» **Problem statement**
Copy everything from the start of the material down to the line containing "coord(1030,16)", substituting "drop-down list" for "dropdown" and keeping all else unchanged.

-- BEGIN Records shown --

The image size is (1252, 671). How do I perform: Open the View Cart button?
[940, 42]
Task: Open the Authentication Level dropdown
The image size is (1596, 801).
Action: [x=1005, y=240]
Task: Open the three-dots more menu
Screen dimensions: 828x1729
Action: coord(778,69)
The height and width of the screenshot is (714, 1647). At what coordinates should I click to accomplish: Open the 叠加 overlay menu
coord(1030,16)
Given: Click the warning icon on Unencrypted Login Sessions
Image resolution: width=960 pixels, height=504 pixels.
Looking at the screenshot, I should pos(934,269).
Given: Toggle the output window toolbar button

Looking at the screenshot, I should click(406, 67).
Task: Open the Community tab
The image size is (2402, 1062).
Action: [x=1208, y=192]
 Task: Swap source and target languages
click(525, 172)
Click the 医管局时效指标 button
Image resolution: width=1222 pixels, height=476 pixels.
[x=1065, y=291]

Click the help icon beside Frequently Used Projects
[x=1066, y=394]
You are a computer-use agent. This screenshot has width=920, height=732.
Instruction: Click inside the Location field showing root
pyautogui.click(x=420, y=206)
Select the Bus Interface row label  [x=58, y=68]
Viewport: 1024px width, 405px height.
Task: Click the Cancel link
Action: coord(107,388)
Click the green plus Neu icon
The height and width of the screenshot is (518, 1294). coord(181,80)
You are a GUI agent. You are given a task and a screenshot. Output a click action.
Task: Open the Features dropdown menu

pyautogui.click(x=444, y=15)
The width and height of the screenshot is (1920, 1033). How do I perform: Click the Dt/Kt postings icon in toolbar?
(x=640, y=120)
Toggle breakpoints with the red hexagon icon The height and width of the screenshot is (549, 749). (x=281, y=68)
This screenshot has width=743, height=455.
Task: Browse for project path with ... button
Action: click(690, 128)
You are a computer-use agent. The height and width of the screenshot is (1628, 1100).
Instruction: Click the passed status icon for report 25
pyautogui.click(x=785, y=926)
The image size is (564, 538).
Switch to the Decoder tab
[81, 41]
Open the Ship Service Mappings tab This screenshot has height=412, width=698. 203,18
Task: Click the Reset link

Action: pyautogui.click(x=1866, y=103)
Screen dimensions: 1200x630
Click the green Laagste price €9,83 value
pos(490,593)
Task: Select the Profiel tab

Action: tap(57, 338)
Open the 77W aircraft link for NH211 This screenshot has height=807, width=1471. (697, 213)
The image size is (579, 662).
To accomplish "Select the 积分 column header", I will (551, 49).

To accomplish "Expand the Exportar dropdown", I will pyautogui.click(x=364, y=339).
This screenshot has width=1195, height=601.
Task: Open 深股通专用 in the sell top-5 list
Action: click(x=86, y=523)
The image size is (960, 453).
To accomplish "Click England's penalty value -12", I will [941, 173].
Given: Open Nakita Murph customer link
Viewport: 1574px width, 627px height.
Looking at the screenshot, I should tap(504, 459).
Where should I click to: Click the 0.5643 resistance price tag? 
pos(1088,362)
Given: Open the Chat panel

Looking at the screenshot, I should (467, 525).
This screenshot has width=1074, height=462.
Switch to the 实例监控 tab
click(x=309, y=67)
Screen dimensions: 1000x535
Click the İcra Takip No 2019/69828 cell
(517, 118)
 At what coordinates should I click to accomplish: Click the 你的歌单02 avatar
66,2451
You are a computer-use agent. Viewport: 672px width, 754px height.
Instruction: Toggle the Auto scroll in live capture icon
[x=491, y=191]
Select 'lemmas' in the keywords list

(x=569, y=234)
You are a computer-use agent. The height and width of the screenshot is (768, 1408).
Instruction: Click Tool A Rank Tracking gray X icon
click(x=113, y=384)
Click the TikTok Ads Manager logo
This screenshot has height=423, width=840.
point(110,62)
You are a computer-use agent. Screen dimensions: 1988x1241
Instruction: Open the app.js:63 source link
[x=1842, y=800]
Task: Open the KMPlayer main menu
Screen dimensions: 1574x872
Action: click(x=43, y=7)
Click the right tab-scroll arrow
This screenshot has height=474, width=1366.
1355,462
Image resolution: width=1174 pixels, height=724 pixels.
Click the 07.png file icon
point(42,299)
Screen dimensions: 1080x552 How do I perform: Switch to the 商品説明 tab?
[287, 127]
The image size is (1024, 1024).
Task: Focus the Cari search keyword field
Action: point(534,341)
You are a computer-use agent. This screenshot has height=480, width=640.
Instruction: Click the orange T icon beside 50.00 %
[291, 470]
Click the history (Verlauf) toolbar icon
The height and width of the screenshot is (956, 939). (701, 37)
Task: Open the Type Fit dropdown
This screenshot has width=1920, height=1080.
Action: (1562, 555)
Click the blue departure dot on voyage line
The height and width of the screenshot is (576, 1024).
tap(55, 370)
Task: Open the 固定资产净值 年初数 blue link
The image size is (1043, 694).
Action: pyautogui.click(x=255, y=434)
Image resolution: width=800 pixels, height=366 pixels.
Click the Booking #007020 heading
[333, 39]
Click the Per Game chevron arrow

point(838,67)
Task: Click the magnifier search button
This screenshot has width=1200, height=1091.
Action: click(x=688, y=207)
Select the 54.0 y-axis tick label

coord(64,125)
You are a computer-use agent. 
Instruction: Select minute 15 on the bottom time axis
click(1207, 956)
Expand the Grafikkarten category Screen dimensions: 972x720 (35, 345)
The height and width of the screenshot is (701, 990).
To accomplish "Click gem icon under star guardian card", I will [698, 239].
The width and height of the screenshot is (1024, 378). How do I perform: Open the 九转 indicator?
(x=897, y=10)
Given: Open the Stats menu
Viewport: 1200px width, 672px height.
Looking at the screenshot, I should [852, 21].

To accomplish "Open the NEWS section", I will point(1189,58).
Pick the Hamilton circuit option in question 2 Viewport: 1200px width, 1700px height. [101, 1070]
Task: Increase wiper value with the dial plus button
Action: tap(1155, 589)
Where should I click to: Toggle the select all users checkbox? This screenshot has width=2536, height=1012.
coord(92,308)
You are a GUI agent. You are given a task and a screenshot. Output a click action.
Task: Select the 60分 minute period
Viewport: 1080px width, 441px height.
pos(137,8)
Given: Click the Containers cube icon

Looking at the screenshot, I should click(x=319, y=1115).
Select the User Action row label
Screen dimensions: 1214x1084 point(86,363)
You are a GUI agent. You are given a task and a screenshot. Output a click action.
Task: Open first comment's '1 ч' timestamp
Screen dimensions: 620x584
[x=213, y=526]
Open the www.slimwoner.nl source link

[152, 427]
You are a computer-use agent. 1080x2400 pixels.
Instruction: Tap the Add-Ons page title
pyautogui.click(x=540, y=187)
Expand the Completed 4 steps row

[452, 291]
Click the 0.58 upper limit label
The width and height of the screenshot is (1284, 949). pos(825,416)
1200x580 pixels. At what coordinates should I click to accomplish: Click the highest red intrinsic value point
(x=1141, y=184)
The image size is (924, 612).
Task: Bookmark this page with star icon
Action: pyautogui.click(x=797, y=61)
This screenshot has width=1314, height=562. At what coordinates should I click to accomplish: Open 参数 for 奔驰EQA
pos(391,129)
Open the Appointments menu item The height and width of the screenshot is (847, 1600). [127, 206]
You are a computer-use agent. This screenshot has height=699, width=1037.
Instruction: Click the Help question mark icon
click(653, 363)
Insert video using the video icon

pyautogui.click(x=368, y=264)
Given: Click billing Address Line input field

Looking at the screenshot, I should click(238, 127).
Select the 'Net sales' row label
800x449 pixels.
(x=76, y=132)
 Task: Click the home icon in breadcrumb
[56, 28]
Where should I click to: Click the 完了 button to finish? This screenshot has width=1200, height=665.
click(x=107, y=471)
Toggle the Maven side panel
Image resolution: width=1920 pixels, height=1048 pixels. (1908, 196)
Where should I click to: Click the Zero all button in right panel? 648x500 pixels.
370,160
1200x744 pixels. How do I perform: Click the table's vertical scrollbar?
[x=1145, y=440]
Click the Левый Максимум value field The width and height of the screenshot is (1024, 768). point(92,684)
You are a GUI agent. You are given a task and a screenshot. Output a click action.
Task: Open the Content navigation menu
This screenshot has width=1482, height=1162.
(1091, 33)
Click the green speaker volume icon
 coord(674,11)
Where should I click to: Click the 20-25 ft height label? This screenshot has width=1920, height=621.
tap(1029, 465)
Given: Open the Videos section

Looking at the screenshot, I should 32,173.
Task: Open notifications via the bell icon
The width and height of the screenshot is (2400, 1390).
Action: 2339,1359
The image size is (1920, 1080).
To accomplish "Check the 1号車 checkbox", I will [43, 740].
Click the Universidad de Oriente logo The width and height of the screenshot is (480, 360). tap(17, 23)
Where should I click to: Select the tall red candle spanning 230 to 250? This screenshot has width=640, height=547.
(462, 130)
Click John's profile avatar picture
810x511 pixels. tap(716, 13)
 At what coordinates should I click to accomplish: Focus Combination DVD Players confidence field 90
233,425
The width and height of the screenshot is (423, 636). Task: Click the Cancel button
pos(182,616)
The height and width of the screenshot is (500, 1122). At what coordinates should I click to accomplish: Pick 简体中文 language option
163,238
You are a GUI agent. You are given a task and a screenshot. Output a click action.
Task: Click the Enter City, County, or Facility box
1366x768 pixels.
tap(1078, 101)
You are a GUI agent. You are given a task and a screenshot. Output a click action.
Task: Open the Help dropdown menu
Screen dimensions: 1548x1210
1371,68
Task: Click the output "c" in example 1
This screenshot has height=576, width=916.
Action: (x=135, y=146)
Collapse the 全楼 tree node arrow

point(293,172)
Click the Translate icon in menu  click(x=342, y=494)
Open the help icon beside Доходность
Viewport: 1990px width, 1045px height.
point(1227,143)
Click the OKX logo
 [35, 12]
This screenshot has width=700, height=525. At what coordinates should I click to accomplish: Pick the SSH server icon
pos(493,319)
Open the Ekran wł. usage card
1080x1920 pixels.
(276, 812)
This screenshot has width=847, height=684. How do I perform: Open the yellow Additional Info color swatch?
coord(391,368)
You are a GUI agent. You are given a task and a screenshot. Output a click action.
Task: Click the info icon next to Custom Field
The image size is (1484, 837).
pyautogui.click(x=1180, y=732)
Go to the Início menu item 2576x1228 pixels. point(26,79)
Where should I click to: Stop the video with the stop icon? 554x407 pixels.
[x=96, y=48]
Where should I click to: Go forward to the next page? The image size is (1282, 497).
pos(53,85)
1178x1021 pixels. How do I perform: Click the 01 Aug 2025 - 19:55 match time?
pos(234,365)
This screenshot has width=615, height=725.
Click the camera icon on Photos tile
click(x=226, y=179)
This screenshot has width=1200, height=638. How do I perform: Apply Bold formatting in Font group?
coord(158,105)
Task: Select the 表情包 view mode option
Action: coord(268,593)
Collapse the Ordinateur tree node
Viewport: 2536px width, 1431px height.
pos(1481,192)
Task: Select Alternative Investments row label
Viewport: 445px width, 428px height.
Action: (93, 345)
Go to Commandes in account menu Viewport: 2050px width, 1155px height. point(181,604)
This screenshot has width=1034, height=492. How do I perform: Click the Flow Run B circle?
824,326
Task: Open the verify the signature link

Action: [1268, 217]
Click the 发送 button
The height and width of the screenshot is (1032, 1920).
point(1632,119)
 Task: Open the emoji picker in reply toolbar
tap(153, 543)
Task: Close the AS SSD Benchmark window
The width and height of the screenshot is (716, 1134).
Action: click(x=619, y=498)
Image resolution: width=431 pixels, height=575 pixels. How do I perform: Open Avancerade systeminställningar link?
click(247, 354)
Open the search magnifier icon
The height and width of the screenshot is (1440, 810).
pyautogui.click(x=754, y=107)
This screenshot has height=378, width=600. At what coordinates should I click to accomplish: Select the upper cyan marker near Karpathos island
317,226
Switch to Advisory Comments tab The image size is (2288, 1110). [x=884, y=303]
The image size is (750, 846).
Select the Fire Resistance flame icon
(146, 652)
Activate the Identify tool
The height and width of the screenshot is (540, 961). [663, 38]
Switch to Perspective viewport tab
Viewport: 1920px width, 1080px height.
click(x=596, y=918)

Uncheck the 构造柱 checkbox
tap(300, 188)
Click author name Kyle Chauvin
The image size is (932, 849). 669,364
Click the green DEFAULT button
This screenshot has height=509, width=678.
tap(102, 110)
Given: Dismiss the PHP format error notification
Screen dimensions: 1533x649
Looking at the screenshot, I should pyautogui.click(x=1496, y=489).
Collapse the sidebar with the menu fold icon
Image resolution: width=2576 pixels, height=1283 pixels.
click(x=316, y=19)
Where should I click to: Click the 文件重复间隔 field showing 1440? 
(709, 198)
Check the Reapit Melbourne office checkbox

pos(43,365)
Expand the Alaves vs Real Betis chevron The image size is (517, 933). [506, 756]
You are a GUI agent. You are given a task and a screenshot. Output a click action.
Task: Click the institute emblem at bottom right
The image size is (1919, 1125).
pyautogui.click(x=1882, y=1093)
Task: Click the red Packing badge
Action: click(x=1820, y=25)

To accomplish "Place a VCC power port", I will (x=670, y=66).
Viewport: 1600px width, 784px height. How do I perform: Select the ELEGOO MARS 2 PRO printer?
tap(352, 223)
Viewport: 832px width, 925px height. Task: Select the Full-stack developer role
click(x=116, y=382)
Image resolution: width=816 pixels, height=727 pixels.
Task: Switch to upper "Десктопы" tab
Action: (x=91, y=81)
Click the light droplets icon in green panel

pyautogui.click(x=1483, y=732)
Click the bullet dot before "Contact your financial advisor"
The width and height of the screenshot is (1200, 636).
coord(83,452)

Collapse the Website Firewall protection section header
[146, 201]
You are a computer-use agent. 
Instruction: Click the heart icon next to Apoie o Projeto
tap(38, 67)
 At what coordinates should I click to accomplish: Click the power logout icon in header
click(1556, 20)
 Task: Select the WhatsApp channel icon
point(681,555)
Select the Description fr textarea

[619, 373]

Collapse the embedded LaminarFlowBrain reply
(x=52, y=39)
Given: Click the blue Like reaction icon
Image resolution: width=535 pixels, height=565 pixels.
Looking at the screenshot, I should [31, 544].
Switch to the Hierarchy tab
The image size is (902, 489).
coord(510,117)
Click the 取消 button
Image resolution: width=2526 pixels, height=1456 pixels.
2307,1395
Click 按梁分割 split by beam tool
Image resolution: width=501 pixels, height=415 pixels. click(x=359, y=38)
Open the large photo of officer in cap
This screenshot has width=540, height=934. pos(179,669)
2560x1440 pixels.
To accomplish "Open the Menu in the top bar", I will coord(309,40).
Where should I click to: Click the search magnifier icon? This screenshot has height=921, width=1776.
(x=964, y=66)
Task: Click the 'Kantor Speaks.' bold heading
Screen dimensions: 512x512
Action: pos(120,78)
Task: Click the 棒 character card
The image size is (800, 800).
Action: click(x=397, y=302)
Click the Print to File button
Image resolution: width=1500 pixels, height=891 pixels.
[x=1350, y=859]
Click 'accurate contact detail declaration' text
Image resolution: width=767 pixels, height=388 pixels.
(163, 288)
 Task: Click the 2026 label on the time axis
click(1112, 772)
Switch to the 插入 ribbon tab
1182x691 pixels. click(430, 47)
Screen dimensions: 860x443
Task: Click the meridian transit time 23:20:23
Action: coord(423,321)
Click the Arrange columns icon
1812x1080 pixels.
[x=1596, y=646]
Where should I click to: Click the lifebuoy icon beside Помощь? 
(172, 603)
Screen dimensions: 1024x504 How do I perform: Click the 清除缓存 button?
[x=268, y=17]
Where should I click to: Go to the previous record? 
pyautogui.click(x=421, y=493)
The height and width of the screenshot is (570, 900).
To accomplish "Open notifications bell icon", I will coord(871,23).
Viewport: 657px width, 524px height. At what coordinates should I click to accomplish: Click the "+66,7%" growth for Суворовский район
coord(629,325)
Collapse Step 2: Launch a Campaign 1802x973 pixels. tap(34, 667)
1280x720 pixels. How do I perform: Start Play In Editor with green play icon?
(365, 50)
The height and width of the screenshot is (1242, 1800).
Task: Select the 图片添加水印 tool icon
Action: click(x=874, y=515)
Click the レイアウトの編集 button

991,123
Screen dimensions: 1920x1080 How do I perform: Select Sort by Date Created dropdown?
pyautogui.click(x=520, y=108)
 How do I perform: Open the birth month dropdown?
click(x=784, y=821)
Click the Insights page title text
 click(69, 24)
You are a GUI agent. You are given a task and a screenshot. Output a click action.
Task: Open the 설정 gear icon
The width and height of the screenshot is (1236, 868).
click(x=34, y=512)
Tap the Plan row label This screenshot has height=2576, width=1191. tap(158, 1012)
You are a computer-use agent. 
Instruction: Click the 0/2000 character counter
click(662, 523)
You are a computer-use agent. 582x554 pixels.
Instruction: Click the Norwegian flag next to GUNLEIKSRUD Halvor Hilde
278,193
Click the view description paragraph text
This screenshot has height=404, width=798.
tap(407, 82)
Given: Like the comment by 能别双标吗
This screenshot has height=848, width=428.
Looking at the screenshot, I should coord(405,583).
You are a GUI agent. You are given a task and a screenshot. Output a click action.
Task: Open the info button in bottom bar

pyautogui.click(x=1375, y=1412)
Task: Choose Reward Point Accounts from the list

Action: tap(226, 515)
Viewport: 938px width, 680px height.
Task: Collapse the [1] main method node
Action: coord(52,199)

-- END Records shown --

» **Answer below**
The image size is (1252, 671). How do I perform: Open the View Cart button?
[940, 42]
Task: Open the Authentication Level drop-down list
The image size is (1596, 801).
Action: [x=1005, y=240]
Task: Open the three-dots more menu
Screen dimensions: 828x1729
Action: coord(778,69)
The height and width of the screenshot is (714, 1647). At what coordinates should I click to accomplish: Open the 叠加 overlay menu
coord(1030,16)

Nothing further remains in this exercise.